Seen yesterday evening.


Quote of the Day

”Apparently Anna Wintour wants to be seen as human, and Amy Odell’s biography goes some way to helping her achieve that aim. Nearly all the photographs show her smiling, looking friendly, even girlish. And the text quite often mentions her crying. On 9 November 2016 she cried in front of her entire staff because Hillary Clinton lost the election. But then she immediately set about trying to persuade Melania Trump to do a Vogue shoot. Melania, another tough cookie, refused unless she was guaranteed the cover.”

  • Lynn Barber, reviewing Amy Odell’s biography of the heroine of The Devil Wears Pravda.

(It’s a characteristically sharp review, btw, and may even be outside the paywall.)


Musical alternative to the morning’s radio news

Haydn String Quartet No. 62, Op. 76 No. 3 “Emperor” (second movement) | Veridis Quartet

Link


Long Read of the Day

Heather Cox Richardson on the ‘right to bear arms’

In the aftermath of the Texas child massacre, this has to be today’s Long Read.

For years now, after one massacre or another, I have written some version of the same article, explaining that the nation’s current gun free-for-all is not traditional but, rather, is a symptom of the takeover of our nation by a radical extremist minority.

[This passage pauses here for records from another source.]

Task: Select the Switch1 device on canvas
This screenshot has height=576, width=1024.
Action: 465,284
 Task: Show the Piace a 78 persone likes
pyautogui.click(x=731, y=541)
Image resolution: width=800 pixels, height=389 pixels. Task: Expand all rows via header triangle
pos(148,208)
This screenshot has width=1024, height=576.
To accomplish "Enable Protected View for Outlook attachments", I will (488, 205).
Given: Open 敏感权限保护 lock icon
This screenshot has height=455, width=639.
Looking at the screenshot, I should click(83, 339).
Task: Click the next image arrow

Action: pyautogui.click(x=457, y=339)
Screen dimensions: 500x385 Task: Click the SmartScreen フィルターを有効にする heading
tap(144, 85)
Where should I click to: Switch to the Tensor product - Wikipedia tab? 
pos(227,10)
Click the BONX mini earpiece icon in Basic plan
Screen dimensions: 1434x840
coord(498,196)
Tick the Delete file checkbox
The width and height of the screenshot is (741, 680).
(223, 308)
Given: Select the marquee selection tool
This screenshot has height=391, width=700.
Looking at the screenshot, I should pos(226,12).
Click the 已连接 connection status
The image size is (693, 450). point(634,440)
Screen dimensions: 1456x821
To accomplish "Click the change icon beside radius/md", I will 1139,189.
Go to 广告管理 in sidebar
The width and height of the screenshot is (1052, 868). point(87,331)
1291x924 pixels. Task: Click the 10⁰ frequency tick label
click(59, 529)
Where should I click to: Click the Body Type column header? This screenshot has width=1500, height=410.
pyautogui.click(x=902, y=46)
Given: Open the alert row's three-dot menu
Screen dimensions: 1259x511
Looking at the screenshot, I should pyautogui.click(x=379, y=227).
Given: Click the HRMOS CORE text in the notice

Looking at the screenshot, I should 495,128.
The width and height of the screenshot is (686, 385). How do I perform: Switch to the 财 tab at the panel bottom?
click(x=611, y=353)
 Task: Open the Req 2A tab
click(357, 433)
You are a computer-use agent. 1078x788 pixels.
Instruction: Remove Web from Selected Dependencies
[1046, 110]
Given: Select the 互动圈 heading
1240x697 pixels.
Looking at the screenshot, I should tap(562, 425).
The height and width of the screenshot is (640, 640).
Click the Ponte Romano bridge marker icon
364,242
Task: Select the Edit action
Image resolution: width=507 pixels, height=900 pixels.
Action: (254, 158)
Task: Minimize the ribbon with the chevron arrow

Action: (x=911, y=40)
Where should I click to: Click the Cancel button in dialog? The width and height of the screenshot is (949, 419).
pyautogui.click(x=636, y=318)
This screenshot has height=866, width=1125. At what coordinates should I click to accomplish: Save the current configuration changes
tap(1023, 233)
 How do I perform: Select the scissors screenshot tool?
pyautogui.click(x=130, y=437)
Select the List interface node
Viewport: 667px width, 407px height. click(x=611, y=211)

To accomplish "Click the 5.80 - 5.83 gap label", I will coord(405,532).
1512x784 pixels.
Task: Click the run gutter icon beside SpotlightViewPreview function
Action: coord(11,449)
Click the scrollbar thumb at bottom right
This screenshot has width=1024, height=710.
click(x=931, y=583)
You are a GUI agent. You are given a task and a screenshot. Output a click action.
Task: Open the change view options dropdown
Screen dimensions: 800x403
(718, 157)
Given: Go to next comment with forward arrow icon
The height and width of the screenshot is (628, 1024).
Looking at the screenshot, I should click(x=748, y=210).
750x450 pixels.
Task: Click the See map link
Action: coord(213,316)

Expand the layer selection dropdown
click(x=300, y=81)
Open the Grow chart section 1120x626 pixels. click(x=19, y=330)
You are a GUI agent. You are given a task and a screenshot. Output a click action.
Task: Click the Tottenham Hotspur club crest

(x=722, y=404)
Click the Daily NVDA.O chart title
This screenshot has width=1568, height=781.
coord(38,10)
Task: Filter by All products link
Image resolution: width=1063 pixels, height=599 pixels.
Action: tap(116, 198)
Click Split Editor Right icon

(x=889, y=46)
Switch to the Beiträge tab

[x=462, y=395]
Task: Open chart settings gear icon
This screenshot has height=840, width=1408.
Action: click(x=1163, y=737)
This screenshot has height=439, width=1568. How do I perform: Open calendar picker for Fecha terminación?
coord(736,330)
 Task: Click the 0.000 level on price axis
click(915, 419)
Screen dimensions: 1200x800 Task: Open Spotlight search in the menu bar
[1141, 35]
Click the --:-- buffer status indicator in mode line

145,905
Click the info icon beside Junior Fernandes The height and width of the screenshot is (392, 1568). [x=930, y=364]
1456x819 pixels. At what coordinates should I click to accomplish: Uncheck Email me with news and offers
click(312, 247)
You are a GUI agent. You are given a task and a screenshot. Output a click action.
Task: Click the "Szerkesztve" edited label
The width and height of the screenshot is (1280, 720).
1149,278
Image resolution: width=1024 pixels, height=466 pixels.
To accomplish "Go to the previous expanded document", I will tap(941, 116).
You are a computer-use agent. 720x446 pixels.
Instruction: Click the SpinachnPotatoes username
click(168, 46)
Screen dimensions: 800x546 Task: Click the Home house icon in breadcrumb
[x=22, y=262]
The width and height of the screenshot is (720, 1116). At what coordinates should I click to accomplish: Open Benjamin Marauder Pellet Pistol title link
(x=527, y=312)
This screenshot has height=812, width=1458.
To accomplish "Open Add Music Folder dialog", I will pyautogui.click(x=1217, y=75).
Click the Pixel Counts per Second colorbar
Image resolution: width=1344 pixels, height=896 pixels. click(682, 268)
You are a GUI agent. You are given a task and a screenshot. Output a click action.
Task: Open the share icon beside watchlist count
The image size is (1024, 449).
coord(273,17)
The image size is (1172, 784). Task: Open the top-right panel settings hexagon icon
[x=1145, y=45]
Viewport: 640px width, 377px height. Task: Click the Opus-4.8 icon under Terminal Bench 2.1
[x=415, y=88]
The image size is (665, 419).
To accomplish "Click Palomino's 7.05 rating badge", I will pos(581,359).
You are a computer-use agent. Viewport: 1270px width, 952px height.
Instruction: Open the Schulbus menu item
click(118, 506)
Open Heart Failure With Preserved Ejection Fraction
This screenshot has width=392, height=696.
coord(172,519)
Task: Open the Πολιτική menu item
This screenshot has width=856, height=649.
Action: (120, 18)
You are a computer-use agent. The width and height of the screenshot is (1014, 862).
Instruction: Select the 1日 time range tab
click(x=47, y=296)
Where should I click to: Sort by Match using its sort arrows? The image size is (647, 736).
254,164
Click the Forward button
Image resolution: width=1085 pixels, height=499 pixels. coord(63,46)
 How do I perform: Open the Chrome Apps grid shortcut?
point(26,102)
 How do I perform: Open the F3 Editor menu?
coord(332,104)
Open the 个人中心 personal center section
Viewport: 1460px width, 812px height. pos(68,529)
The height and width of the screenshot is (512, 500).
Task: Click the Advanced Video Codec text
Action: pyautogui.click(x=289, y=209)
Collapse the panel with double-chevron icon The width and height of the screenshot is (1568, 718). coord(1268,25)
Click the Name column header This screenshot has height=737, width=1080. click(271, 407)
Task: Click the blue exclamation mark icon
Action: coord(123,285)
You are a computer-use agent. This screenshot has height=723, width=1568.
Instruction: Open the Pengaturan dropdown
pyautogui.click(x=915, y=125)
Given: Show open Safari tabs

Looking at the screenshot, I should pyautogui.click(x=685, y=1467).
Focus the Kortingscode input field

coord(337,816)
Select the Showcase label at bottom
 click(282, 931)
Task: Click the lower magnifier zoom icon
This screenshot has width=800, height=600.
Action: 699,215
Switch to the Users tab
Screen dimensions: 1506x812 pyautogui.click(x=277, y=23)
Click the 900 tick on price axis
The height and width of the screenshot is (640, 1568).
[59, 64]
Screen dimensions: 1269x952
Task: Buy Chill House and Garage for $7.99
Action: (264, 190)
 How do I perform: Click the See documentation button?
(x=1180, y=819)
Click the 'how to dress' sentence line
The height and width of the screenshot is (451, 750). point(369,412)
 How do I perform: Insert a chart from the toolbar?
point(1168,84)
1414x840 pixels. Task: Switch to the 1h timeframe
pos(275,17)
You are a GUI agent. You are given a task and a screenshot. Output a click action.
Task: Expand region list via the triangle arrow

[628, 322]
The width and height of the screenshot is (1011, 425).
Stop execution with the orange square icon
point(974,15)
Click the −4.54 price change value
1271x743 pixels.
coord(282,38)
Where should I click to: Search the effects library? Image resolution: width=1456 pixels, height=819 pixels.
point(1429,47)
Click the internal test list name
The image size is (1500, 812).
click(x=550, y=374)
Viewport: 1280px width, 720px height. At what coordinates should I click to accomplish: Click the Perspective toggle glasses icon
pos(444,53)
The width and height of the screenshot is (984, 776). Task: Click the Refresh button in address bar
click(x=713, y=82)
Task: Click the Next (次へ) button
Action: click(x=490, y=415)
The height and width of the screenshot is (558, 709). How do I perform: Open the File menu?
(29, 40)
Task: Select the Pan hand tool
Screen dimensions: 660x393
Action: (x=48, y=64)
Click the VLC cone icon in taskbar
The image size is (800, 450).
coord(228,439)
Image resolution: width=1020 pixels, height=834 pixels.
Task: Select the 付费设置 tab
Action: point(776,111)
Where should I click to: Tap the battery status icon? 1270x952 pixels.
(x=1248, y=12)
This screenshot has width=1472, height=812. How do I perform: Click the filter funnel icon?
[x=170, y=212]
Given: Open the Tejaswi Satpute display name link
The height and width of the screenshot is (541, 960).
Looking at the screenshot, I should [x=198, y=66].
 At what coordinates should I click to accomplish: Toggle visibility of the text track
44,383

The idea that massacres are “the price of freedom,” as right-wing personality Bill O’Reilly said in 2017 after the Mandalay Bay massacre in Las Vegas, in which a gunman killed 60 people and wounded 411 others, is new, and it is about politics, not our history.

The Second Amendment to the Constitution, on which modern-day arguments for widespread gun ownership rest, is one simple sentence: “A well regulated militia, being necessary for the security of a free state, the right of the people to keep and bear arms, shall not be infringed.” There’s not a lot to go on about what the Framers meant, although in their day, to “bear arms” meant to be part of an organized militia.

As the Tennessee Supreme Court wrote in 1840, “A man in the pursuit of deer, elk, and buffaloes might carry his rifle every day for forty years, and yet it would never be said of him that he had borne arms; much less could it be said that a private citizen bears arms because he has a dirk or pistol concealed under his clothes, or a spear in a cane.”

Today’s insistence that the Second Amendment gives individuals a broad right to own guns comes from two places…

Read on. It’s worth it. Especially the bit about Steve Kerr, the basketball coach.

And then read James Fallows’s advice below.


The rituals we are about to see.

An excerpt from James Fallows’s blog post  on the Texas shooting…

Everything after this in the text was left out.